I took half a step forward, fists clenched till they hurt, murder in my heart. Larry bared his teeth and grinned at me like a wolf.
"Come and get it, copper. Come and get it," he whispered. I looked from him to the floor and back again and my hands slowly unclenched. "Scared, aren't you, copper? Yellow, aren't you, copper? Sweet on her, aren't you, copper? Just like that pansy Kennedy is sweet on her." He laughed, a high falsetto giggle carrying the overtones of madness. "I'm afraid a little accident is going to happen to Kennedy when I get back over to the other side. Who's going to blame me for gunning him down when I see him sapping Royale?"
"All right," I said wearily. "You're a hero and a great detective. Let's go see Vyland and get it over with."
"We're going to get it over with," he nodded. His voice was suddenly very quiet and I think I liked it even less that way. "But you're not going to see Vyland, copper, you're never going to see anyone again. I'm going to kill you, Talbot. I'm letting you have it now."

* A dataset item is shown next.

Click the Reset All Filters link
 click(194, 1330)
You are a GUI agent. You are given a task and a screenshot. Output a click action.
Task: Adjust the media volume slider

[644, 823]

My mouth felt as if someone had gone over it with a roll of high-absorbancy blotting-paper. I could fed the slow heavy beat of my heart and the sweat coming on the palms of my hands. He meant every word he said. He was going to squeeze the trigger of that heavy Colt and if he lived to be a hundred nothing would ever give him half so much pleasure again. Finish. But I managed to keep my voice steady.
"So you're going to kill me," I said slowly. "Why?"
"Because I hate your lousy rotten stinking guts, Talbot, that's why," he whispered, a whisper with a shake in it, a horrible sound. "Because you've ridden me and laughed at me from the moment we met, hophead this, junky that, always asking about my syringe. Because you're sweet on this dame here and if I can't get her no one will. And because I hate cops."
He didn't like me, I could see that. Even when he wasn't talking his mouth was working and twitching like an epileptic's. He'd just told me things that I knew he'd never tell another, and I knew why. Dead men tell no tales. And that's what I'd be any second now. Dead. Dead as Herman Jablonsky. Jablonsky in two feet of earth, Talbot in 130 feet of water, not that it made any difference where you slept when it was all over. And it made things no better to reflect that the end was going to come at the hands of a quivering mass of doped-up neuroses disguised as a human being.